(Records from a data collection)

-----

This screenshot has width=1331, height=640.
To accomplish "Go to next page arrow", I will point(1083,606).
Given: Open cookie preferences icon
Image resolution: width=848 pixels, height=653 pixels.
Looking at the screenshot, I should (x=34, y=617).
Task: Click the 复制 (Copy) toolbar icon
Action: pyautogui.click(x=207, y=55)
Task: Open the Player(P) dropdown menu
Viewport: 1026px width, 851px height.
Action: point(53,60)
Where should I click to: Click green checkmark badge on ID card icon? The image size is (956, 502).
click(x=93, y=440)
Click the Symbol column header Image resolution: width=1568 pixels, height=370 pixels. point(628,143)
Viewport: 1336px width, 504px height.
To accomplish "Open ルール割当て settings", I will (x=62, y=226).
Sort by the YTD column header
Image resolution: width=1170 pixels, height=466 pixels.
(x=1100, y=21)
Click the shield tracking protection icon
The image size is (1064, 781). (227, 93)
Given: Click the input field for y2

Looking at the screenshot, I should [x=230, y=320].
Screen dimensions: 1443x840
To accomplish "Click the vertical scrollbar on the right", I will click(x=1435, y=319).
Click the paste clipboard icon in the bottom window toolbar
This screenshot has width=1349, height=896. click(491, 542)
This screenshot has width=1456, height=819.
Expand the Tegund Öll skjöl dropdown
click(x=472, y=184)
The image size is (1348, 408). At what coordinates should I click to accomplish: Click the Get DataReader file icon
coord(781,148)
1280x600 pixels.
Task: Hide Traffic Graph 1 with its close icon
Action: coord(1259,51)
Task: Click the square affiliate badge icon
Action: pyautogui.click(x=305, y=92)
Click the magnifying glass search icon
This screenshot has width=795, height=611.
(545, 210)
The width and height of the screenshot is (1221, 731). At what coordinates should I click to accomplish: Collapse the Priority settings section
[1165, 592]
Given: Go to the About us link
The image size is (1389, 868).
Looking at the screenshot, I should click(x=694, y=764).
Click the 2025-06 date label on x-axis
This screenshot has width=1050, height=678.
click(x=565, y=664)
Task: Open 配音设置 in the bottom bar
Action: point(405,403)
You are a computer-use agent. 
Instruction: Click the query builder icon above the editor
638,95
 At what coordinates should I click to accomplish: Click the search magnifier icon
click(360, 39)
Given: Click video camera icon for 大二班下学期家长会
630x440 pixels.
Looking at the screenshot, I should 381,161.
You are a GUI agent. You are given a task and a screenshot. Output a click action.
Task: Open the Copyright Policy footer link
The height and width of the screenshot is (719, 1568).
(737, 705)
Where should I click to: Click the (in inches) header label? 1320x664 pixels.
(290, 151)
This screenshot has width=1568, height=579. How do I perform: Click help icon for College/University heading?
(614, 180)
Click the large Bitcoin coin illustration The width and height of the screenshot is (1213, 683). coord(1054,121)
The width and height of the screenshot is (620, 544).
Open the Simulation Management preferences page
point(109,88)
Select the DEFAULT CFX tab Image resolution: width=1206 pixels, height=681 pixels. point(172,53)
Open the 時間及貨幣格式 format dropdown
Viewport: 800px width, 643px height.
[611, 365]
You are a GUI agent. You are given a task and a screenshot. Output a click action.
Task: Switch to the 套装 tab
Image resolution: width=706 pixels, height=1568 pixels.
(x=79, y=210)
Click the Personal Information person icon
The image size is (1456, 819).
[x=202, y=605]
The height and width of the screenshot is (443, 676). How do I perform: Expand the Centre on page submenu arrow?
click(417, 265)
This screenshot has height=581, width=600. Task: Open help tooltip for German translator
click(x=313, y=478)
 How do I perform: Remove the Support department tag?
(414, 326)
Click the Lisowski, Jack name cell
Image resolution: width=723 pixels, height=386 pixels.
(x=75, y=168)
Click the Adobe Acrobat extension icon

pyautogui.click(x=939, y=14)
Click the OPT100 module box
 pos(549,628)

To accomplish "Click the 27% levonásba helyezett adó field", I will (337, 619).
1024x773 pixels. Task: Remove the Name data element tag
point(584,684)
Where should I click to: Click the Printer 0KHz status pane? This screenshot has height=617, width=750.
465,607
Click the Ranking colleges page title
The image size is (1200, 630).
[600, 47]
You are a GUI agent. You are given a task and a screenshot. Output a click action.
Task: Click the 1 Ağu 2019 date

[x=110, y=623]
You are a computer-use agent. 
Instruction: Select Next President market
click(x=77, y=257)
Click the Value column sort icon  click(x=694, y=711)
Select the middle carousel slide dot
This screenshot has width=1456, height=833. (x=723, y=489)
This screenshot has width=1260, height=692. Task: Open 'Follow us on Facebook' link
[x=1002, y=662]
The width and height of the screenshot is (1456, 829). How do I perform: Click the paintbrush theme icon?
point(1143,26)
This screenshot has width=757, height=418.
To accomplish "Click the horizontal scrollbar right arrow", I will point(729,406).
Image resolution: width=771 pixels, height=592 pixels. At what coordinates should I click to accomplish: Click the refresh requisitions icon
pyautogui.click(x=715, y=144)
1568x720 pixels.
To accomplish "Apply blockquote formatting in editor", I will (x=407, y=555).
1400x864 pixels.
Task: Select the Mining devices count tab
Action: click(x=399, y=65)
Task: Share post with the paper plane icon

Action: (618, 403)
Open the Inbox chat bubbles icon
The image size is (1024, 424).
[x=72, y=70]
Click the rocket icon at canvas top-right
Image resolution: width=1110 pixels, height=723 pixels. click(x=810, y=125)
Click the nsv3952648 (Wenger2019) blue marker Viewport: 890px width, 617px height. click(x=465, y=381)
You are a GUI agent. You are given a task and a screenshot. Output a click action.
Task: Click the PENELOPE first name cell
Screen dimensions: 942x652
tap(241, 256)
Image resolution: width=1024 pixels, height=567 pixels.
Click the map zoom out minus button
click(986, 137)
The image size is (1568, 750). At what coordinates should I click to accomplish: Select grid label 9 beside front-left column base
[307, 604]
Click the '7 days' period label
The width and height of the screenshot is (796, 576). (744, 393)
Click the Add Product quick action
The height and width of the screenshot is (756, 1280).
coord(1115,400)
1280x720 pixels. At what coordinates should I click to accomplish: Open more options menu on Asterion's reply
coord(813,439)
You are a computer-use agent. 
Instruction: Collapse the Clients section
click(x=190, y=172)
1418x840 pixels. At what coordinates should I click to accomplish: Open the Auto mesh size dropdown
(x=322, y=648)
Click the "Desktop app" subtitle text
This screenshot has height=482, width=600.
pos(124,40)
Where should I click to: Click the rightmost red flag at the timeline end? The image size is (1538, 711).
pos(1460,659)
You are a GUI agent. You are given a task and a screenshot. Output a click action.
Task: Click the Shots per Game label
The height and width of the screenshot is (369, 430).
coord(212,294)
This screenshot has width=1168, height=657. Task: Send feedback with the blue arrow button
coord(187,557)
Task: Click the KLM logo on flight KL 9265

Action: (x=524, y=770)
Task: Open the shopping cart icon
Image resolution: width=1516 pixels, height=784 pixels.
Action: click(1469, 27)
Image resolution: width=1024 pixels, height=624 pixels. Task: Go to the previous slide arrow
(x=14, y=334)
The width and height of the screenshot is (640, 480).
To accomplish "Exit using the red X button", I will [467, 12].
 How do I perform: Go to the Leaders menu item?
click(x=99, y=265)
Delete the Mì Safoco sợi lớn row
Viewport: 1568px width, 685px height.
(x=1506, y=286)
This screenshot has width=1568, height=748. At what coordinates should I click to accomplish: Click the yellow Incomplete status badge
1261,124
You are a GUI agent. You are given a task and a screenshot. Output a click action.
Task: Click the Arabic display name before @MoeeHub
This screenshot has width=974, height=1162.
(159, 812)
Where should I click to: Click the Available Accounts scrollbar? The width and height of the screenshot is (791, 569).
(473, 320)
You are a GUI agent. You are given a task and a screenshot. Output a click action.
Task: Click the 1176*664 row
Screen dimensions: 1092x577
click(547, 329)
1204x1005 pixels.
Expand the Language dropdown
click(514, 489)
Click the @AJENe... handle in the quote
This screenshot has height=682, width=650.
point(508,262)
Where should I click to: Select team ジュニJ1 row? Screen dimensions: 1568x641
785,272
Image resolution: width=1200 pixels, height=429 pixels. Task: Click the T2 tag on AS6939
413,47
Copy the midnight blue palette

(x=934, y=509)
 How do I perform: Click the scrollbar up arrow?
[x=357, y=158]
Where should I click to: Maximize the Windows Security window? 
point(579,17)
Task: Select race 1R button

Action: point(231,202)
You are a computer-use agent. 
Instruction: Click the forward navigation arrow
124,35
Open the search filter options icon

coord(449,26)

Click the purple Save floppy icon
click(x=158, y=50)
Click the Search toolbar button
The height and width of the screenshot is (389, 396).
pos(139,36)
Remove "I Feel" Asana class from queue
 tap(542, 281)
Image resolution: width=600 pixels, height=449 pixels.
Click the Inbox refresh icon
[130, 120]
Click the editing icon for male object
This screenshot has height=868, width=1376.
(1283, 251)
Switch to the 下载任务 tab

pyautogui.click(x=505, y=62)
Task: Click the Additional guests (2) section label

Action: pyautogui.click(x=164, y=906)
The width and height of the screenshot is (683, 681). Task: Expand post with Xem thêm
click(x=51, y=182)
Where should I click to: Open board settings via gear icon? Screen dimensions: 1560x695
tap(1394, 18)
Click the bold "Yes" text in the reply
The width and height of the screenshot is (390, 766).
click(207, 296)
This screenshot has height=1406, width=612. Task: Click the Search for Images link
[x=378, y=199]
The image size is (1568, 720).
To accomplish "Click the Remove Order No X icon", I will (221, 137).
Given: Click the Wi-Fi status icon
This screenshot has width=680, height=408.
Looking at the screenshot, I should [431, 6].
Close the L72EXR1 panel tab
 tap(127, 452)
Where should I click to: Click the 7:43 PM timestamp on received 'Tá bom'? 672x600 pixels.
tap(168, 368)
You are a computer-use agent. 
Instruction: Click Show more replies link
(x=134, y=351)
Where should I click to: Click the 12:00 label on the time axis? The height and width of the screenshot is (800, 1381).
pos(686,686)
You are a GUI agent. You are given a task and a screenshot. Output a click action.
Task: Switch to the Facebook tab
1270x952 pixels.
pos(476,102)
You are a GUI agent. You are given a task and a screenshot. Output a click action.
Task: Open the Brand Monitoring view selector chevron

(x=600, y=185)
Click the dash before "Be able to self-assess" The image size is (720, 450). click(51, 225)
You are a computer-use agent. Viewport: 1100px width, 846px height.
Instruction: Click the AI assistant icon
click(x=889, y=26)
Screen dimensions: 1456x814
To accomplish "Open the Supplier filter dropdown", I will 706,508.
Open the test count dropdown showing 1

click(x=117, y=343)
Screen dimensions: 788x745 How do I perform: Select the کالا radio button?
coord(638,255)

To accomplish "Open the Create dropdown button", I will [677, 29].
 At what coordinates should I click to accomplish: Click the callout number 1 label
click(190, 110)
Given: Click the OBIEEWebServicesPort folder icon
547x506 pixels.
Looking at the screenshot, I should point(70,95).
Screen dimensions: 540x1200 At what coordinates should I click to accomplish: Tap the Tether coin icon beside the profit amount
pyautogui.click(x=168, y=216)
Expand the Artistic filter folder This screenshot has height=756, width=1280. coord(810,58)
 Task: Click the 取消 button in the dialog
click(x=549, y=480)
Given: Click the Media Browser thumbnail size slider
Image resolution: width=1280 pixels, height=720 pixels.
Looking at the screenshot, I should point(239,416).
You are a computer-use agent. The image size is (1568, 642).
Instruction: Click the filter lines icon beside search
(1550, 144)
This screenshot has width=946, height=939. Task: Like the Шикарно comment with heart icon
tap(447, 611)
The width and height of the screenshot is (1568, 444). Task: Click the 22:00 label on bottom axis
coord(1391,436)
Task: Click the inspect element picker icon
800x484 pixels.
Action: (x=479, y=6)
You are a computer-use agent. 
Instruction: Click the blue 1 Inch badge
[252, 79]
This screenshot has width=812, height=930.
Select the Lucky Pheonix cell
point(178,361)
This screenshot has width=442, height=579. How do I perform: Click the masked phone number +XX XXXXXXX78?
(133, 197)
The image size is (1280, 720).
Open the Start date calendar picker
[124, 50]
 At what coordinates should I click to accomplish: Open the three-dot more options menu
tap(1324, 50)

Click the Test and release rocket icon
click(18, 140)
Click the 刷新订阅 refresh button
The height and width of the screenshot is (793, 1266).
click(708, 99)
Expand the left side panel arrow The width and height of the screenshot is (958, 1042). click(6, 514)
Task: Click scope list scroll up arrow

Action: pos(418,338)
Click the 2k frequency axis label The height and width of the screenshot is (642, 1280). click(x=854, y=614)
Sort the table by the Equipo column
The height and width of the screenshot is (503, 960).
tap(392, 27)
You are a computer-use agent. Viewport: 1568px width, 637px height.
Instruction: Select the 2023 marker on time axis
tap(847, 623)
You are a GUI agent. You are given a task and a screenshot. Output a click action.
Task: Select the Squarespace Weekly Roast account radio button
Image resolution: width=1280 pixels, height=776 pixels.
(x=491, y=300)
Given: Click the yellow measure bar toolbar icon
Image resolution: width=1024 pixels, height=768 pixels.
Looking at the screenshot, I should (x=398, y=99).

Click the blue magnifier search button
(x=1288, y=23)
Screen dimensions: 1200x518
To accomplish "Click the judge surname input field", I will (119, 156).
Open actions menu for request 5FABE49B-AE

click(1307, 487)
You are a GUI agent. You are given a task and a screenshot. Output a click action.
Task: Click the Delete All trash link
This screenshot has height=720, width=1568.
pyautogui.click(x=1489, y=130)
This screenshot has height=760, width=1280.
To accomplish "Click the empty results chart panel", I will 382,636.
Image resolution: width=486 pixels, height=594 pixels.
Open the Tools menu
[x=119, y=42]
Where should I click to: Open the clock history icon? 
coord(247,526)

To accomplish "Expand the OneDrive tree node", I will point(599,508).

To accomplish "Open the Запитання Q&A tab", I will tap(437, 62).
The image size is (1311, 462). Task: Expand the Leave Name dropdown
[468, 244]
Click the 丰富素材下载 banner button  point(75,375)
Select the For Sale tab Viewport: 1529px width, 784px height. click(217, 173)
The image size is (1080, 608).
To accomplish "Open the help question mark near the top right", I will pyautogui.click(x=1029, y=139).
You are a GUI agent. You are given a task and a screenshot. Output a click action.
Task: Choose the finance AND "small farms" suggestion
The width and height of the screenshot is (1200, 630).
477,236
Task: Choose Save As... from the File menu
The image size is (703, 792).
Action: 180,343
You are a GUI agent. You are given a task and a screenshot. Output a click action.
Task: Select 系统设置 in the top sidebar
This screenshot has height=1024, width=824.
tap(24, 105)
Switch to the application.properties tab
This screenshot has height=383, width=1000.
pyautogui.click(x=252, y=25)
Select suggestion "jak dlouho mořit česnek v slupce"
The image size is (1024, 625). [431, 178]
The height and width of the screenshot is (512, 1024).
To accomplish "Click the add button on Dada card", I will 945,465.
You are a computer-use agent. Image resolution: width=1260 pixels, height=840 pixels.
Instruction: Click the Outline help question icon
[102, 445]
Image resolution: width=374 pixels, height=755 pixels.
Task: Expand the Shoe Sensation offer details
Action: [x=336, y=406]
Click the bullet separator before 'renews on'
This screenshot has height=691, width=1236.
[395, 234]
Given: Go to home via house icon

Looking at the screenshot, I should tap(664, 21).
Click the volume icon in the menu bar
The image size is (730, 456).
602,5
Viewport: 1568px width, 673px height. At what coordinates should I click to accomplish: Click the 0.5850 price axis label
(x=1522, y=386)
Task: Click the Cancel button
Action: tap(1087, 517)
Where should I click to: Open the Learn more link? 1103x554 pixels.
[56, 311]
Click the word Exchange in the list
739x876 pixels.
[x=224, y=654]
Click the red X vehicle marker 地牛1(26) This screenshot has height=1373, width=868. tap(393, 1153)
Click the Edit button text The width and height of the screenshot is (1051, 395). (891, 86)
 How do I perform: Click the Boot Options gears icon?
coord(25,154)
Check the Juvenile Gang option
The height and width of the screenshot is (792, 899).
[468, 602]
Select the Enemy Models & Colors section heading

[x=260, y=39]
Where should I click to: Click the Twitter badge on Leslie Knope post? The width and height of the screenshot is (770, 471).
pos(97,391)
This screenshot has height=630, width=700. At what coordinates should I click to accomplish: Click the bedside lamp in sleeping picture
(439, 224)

-----

#### [Work instruction]
Wherever the string "Choose" appears in the data above, copy the line it sits in.

#### [Expected answer]
Task: Choose the finance AND "small farms" suggestion
Task: Choose Save As... from the File menu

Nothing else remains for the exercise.